Prospective Study
Copyright ©The Author(s) 2015. Published by Baishideng Publishing Group Inc. All rights reserved.
World J Gastrointest Surg. Oct 27, 2015; 7(10): 261-266
Published online Oct 27, 2015. doi: 10.4240/wjgs.v7.i10.261
Obese patients have similar short-term outcomes to non-obese in laparoscopic colorectal surgery
Manish Chand, Henry D De’Ath, Muhammed Siddiqui, Chetanya Mehta, Shahnawaz Rasheed, James Bromilow, Tahseen Qureshi
Manish Chand, Henry D De’Ath, Muhammed Siddiqui, Chetanya Mehta, Shahnawaz Rasheed, James Bromilow, Tahseen Qureshi, Department of Surgery, Poole General Hospital, Poole BH15 2JB, United Kingdom
Author contributions: All authors contributed to this manuscript.
Institutional review board statement: This study has been reviewed and approved by the Colorectal Department of Poole General Hospital.
Clinical trial registration statement: N/A.
Informed consent statement: N/A.
Conflict-of-interest statement: None of the authors have any conflict of interest.
Data sharing statement: N/A.
Open-Access: This article is an open-access article which was selected by an in-house editor and fully peer-reviewed by external reviewers.

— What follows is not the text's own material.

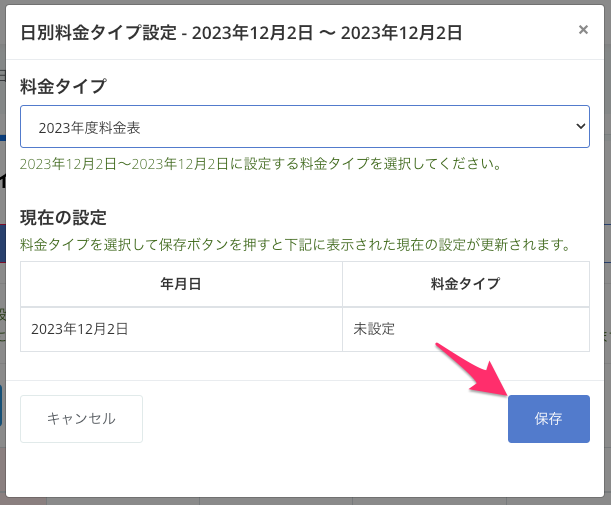Click the 年月日 column header
Screen dimensions: 611x505
[x=181, y=284]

It is distributed in accordance with the Creative Commons Attribution Non Commercial (CC BY-NC 4.0) license, which permits others to distribute, remix, adapt, build upon this work non-commercially, and license their derivative works on different terms, provided the original work is properly cited and the use is non-commercial. See: http://creativecommons.org/licenses/by-nc/4.0/
Correspondence to: Manish Chand, Laparoscopic Fellow in GI Surgery, Department of Surgery, Poole General Hospital, Longfleet Road, Poole BH15 2JB, United Kingdom. mans001@aol.com
Telephone: +44-1202-442323
Received: April 5, 2015
Peer-review started: April 7, 2015
First decision: July 17, 2015
Revised: July 19, 2015
Accepted: August 20, 2015
Article in press: August 21, 2015
Published online: October 27, 2015
Processing time: 212 Days and 2.7 Hours
Abstract

AIM: To determine whether obese patients undergoing laparoscopic surgery within an enhanced recovery program had worse short-term outcomes.

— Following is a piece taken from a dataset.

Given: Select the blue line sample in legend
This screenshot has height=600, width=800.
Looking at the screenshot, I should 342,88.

METHODS: A prospective study of consecutive patients undergoing laparoscopic colorectal resection was carried out between 2008 and 2011 in a single institution. Patients were divided in groups based on body mass index (BMI). Short-term outcomes including operative data, length of stay, complications and readmission rates were recorded and compared between the groups. Continuous data were analysed using t-test or one-way Analysis of Variance. χ2 test was used to compare categorical data.

RESULTS: Two hundred and fifty four patients were included over the study period. The majority of individuals (41.7%) recruited were of a healthy weight (BMI < 25), whilst 50 patients were classified as obese (19.6%). Patients were matched in terms of the presence of co-morbidities and previous abdominal surgery. Obese patients were found to have a statistically significant difference in The American Society of Anesthesiologists grade. Length of surgery and intra-operative blood loss were no different according to BMI.

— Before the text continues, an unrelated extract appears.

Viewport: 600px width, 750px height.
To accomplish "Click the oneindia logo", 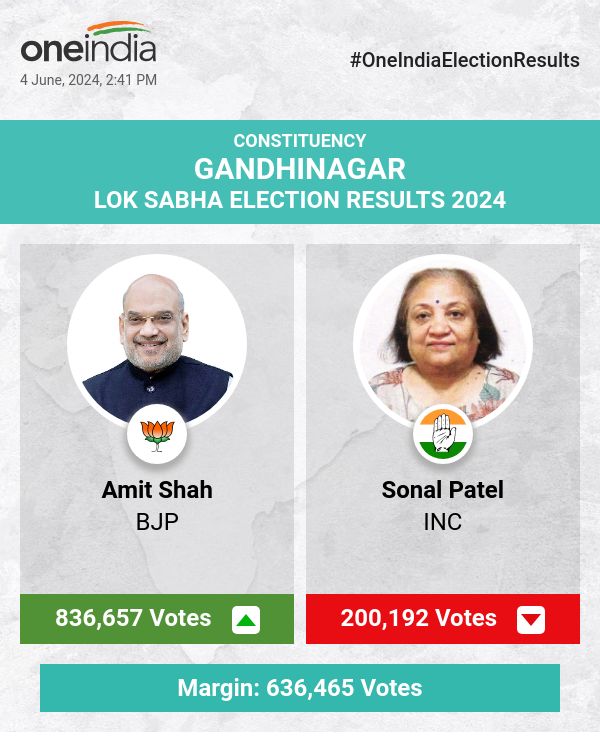I will click(x=88, y=48).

CONCLUSION: Obesity (BMI > 25) does not lead to worse short-term outcomes in laparoscopic colorectal surgery and therefore such patients should not be precluded from laparoscopic surgery.

Keywords: Laparoscopic surgery; Colorectal cancer; Obese: body mass index; Outcomes

Core tip: Laparoscopic colorectal surgery for cancer can be safely performed in obese patients without an increase in adverse events or outcomes. Patients should not be precluded from laparoscopy in such cases based on their body mass index. However it is important for the team to assess patients pre-operatively to decide on whether additional or more intensive peri-operative care is needed to ensure optimal outcomes.